Data excerpts:
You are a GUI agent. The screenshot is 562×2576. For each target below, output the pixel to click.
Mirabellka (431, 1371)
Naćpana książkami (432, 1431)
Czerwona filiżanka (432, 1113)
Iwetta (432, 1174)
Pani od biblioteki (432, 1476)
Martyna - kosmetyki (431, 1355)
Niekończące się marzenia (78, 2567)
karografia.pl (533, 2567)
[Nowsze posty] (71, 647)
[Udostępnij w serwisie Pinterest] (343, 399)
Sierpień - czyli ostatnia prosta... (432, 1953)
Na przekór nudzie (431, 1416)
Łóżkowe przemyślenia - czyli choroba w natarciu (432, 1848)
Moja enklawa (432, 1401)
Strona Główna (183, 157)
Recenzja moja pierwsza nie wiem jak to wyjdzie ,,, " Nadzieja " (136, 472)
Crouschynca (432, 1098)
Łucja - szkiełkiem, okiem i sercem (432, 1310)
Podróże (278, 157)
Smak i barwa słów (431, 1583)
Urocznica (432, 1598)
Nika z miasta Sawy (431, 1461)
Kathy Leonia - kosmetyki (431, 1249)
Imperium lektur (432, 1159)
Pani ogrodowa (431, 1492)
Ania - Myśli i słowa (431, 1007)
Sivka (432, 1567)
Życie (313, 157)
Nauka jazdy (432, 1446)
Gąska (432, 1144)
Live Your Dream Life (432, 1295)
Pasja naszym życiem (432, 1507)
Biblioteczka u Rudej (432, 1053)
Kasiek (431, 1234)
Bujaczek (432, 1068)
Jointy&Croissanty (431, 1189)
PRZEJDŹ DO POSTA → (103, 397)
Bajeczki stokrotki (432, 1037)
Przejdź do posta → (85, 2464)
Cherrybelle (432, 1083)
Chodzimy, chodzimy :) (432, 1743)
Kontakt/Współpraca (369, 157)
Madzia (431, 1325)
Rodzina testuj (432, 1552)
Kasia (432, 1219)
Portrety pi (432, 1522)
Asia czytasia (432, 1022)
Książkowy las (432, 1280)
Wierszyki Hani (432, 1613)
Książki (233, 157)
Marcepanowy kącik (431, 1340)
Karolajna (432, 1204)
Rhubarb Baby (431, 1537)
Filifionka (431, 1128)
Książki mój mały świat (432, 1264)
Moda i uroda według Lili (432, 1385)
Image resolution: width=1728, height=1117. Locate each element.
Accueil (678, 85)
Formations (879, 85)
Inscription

## How to complete this task
Write out every record shown above, word for word.

## Exercise answer
You are a GUI agent. The screenshot is 562×2576. For each target below, output the pixel to click.
Mirabellka (431, 1371)
Naćpana książkami (432, 1431)
Czerwona filiżanka (432, 1113)
Iwetta (432, 1174)
Pani od biblioteki (432, 1476)
Martyna - kosmetyki (431, 1355)
Niekończące się marzenia (78, 2567)
karografia.pl (533, 2567)
[Nowsze posty] (71, 647)
[Udostępnij w serwisie Pinterest] (343, 399)
Sierpień - czyli ostatnia prosta... (432, 1953)
Na przekór nudzie (431, 1416)
Łóżkowe przemyślenia - czyli choroba w natarciu (432, 1848)
Moja enklawa (432, 1401)
Strona Główna (183, 157)
Recenzja moja pierwsza nie wiem jak to wyjdzie ,,, " Nadzieja " (136, 472)
Crouschynca (432, 1098)
Łucja - szkiełkiem, okiem i sercem (432, 1310)
Podróże (278, 157)
Smak i barwa słów (431, 1583)
Urocznica (432, 1598)
Nika z miasta Sawy (431, 1461)
Kathy Leonia - kosmetyki (431, 1249)
Imperium lektur (432, 1159)
Pani ogrodowa (431, 1492)
Ania - Myśli i słowa (431, 1007)
Sivka (432, 1567)
Życie (313, 157)
Nauka jazdy (432, 1446)
Gąska (432, 1144)
Live Your Dream Life (432, 1295)
Pasja naszym życiem (432, 1507)
Biblioteczka u Rudej (432, 1053)
Kasiek (431, 1234)
Bujaczek (432, 1068)
Jointy&Croissanty (431, 1189)
PRZEJDŹ DO POSTA → (103, 397)
Bajeczki stokrotki (432, 1037)
Przejdź do posta → (85, 2464)
Cherrybelle (432, 1083)
Chodzimy, chodzimy :) (432, 1743)
Kontakt/Współpraca (369, 157)
Madzia (431, 1325)
Rodzina testuj (432, 1552)
Kasia (432, 1219)
Portrety pi (432, 1522)
Asia czytasia (432, 1022)
Książkowy las (432, 1280)
Wierszyki Hani (432, 1613)
Książki (233, 157)
Marcepanowy kącik (431, 1340)
Karolajna (432, 1204)
Rhubarb Baby (431, 1537)
Filifionka (431, 1128)
Książki mój mały świat (432, 1264)
Moda i uroda według Lili (432, 1385)
Image resolution: width=1728, height=1117. Locate each element.
Accueil (678, 85)
Formations (879, 85)
Inscription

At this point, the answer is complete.